While security admins struggle to address the significant risks from unpatched vulnerabilities, adversaries are becoming more advanced and finding new ways to exploit security flaws. Cybercriminal groups usually search for unpatched vulnerabilities to exploit and compromise the targeted devices. And they continue to trade information on security vulnerabilities and exploits on various darknet forums.
Vulnerability Industry on Dark Web
As per a report from Digital Shadows, several cybercriminal groups and state-sponsored actors are increasingly willing to purchase information on vulnerabilities and exploits from various cybercrime affiliates on the dark web. The market for zero-day vulnerabilities is reportedly high as many ransomware operators are interested in buying them. Digital Shadows claim that the price range of zero-day flaws could go up to $10 million.

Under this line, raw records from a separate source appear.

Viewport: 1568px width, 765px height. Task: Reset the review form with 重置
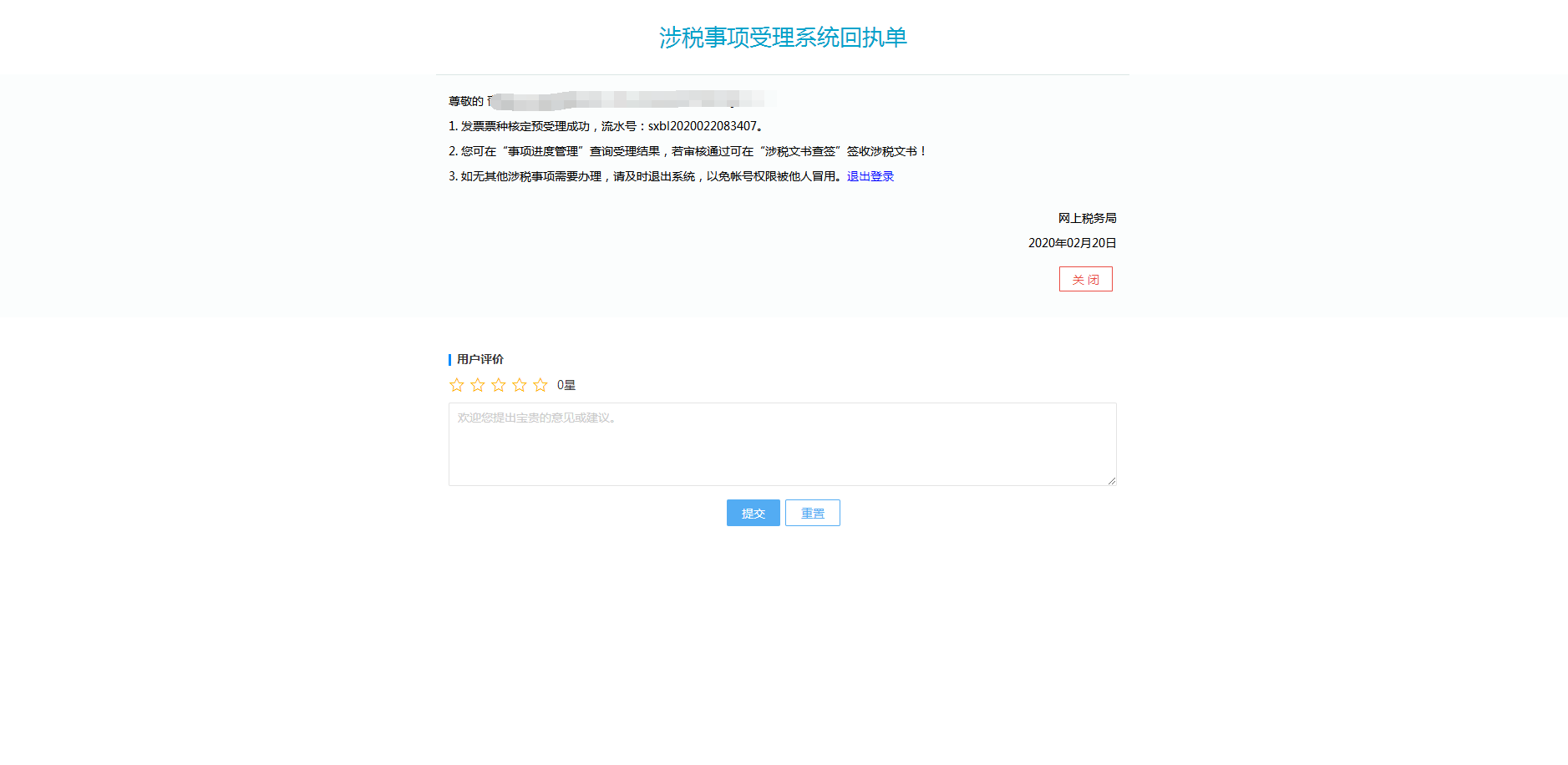click(x=813, y=513)
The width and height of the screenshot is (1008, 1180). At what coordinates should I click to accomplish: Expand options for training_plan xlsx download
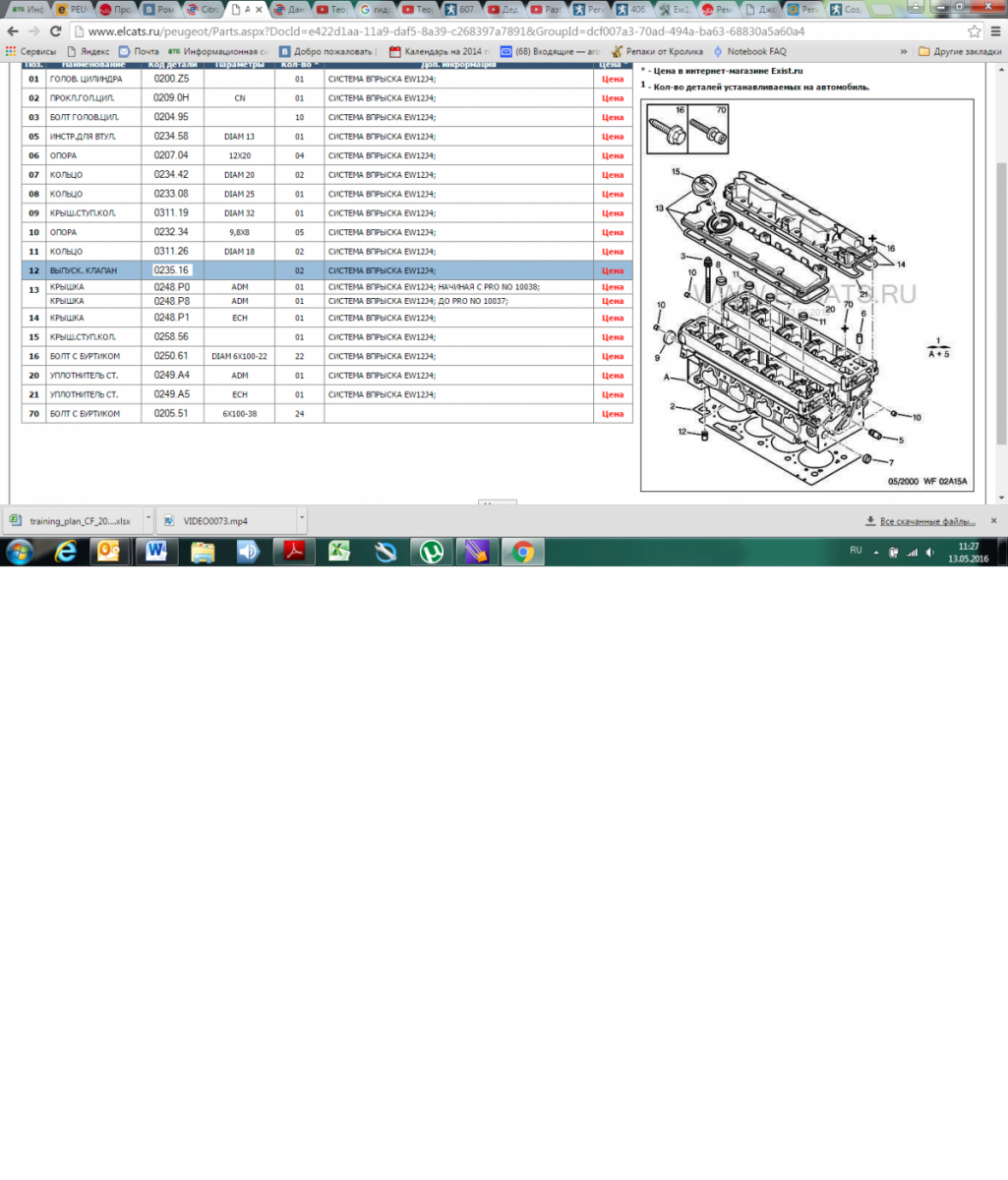click(148, 520)
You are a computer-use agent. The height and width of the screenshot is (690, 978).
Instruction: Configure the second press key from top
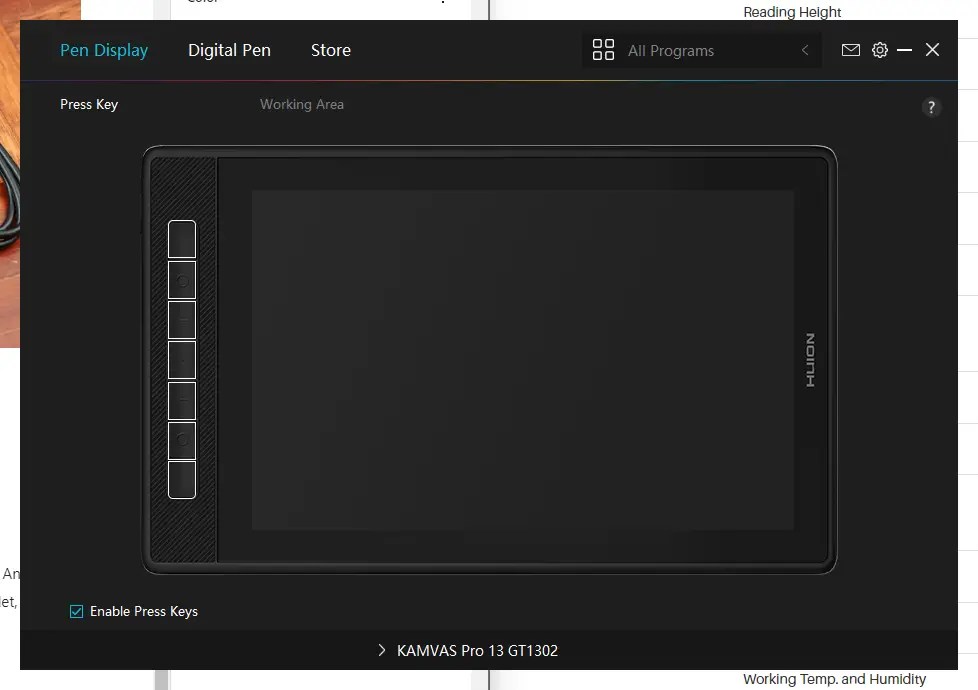pyautogui.click(x=181, y=278)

“This environment is bursting with a variety of widespread actors who boast a whole range of technical expertise and motives. The technical discussions of this eclectic underground cohort have actually contributed to a pretty cohesive, crowd-sourced body of knowledge about vulnerabilities and exploits. The top of the cybercriminal pyramid is represented by the market for zero-days. This market is an extremely expensive and competitive one, and it’s usually been a prerogative of state-sponsored threat groups,” the researchers said in the report.

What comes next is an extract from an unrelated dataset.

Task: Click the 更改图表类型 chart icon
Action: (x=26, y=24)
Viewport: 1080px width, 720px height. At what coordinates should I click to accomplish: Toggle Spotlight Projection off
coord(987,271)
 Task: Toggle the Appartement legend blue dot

Exploit as a Service Model
The research also found several cybercriminals discussing ideas on the Exploit-as-a-Service business model to attract adversaries who are unwilling to spend more money. The exploit-as-a-service model allows threat actors to lease zero-day exploits to perform their criminal activities. Along with zero-day vulnerabilities, the cybercriminal community also shares insights on old vulnerabilities that have not been properly patched.
“We don’t know how long this model will remain viable. Zero-day exploit developers can certainly generate large profits by selling to government-backed threat actors, but this process can eat up time and drive the developers to seek alternative revenue sources. And that’s when exploit-as-a-service becomes viable ― generating their desired income from various interested parties. The result? More and more financially motivated threat actors with their hands on dangerous tools,” the researchers added.
CISA’s Order on Unpatched Vulnerabilities
The threat of unpatched vulnerabilities has become one of the pressing security issues for organizations worldwide. The Cybersecurity and Infrastructure Security Agency (CISA) recently issued a Binding Operational Directive (BOD) to reduce the risk of actively exploited vulnerabilities. The new Directive, which applies to all software and hardware found on federal information systems, requires federal civilian agencies to remediate such vulnerabilities within specific timeframes.